Владимир Гаков - Ультиматум. Ядерная война и безъядерный мир в фантазиях и реальности
И вот что примечательно: в романе Алексея Толстого явление названо своим именем. Выслушав разглагольствования Гарина, Шельга только и бросает: "Фашистский утопизм…"[60]
Увлеченные детективной интригой, читатели того времени, может быть, и пропустили бы мимо ушей "несущественный" эпизод, в котором русский ученый Хлынов говорит немцу Вольфу: "Вы — немец от головы до ног, бронированная пехота, производитель машин, у вас и нервы, я думаю, другого состава. Слушайте, Вольф, попади в руки таких, как вы, аппарат Гарина, чего вы только не натворите…" А в ответ слышит: "Германия никогда не примирится с унижением"[61].

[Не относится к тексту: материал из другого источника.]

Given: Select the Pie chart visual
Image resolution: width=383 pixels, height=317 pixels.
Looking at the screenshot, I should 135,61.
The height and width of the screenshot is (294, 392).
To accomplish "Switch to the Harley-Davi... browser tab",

Здесь не просто глухая злоба, позорная память о Версале — угроза, ничем не подавленная, уверенная! Чего недоговаривает Вольф, называет своим именем снова Шельга:
"Гарин и его предприятие — не что иное, как крайняя точка капиталистического сознания. Дальше Гарина идти некуда: насильственное превращение трудящейся части человечества в животных путем мозговой операции, отбор избранных — "царей жизни", остановка хода цивилизации. Буржуа пока еще не понимают Гарина, — да он и сам не торопится, чтоб его поняли. Его считают бандитом и захватчиком. Но они в конце концов поймут, что империализм упирается в систему Гарина"[62].
В своем фантастическом романе Алексей Толстой успел показать, как они договорились, все-таки поняли друг друга. В реальной жизни это произойдет позднее. Пока же, захлопнув книгу, читатель не в силах подавить тревогу, в ушах все стоят чеканные слова автора: "Петр Гарин договорился с мистером Роллингом… История была пришпорена, история понеслась вскачь, звеня золотыми подковами по черепам дураков"[63].

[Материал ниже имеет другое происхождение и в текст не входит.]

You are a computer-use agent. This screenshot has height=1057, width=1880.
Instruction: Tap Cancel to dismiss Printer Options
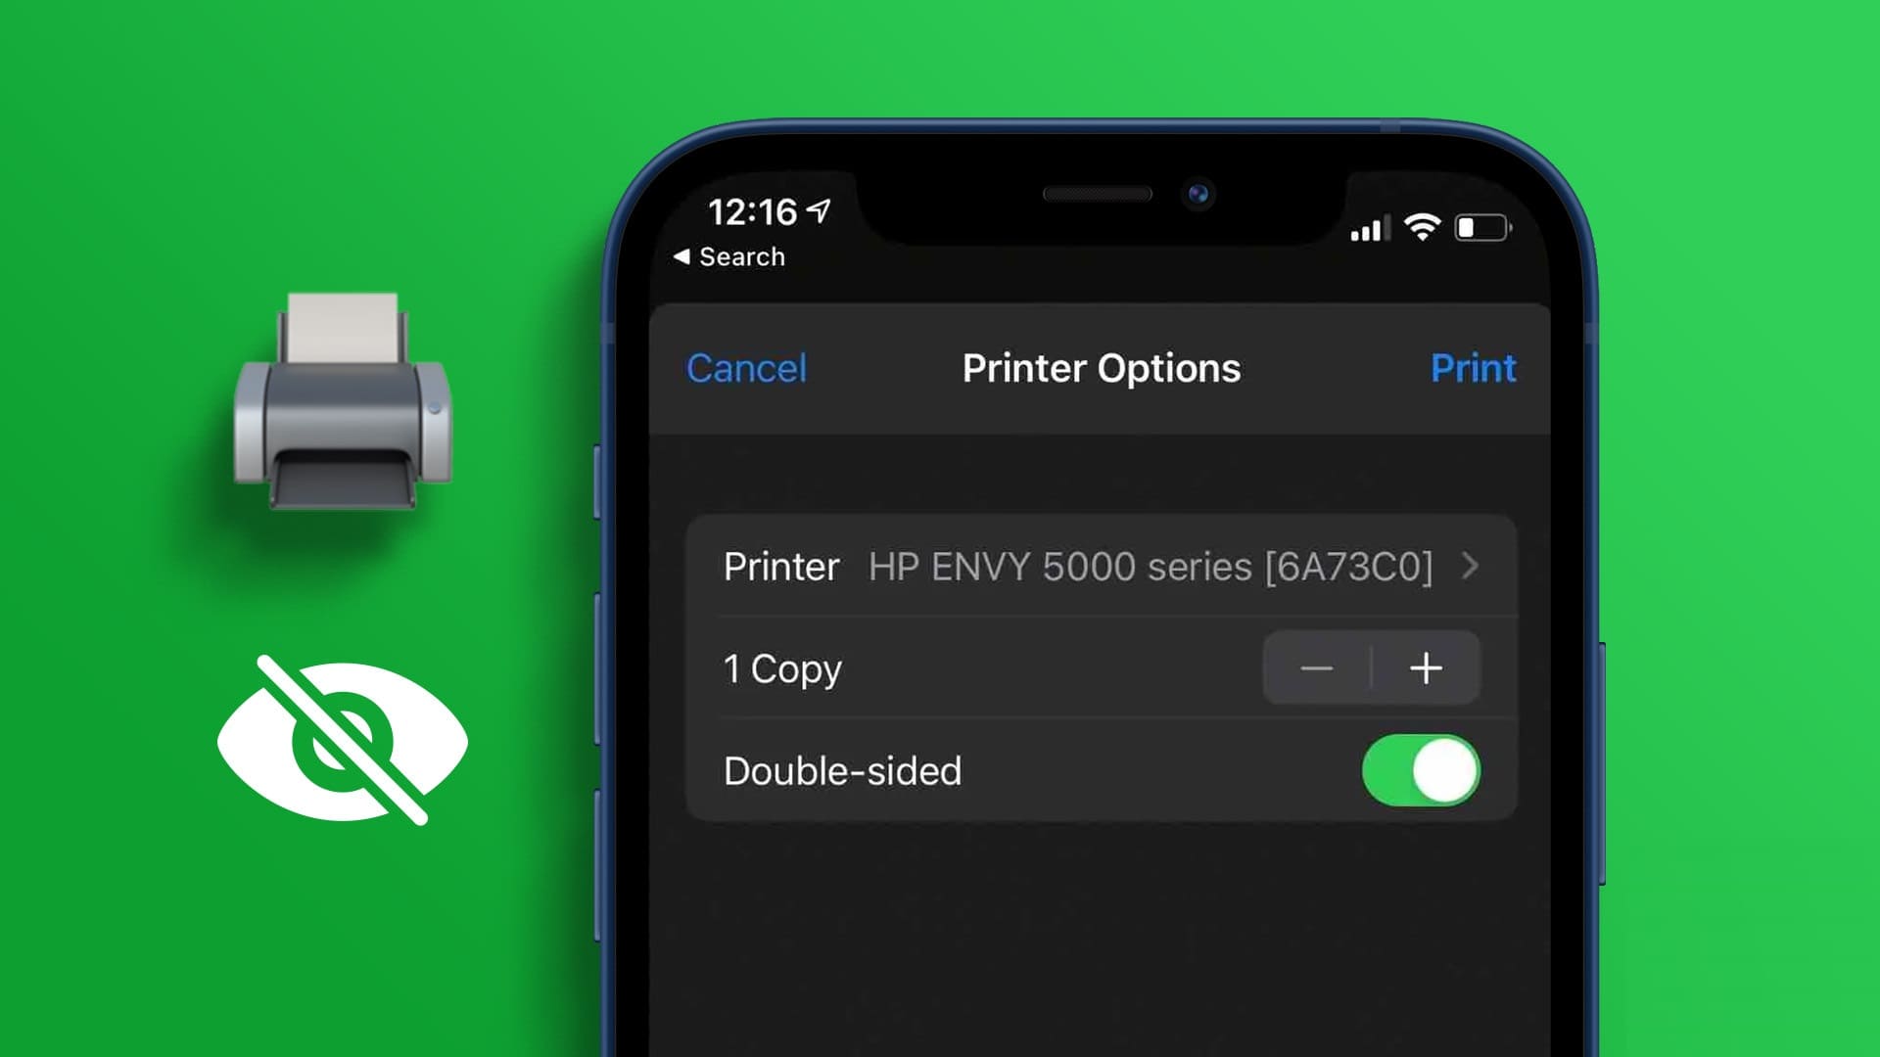click(x=745, y=368)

Заканчивалось время поразительных открытий одиночек. Во второй половине 30-х годов материал для думающего, способного к аналитическим обобщениям писателя был собран огромный. Пришла пора комплексного, как бы мы сейчас сказали, изучения феномена. Фашизма целиком, всего как есть.
А для фантастической литературы — и фашизма, "каким он стремится стать".
В преддверии новой мировой войны на позиции антифашистской фантастики прибыла "тяжелая артиллерия". Сразу два крупнейших представителя своих национальных культур вступили в бой — чех Карел Чапек и американец Синклер Льюис.
Я не буду повторять всего, что написано о романе Чапека "Война с саламандрами" (1936) и вышедшей годом раньше книге Льюиса "У нас это невозможно"[64]. Но они интересны как продолжение заочной переклички писателей-антифашистов, начатой Хастингсом, по крайней мере в двух направлениях.
Это, во-первых, военная агрессия фашизма. А во-вторых, социальный конформизм, питающий эту агрессию изнутри.
Последнее часто недооценивается, а то и просто игнорируется. Между тем военная авантюра нацизма и не могла бы столь успешно начаться, не приведи Гитлер заблаговременно нацию к требуемому состоянию. Чтобы народ превратился в слепое стадо — и с неизбежностью в пушечное мясо, надо еще чуть ли не в каждом человеке разбудить животное…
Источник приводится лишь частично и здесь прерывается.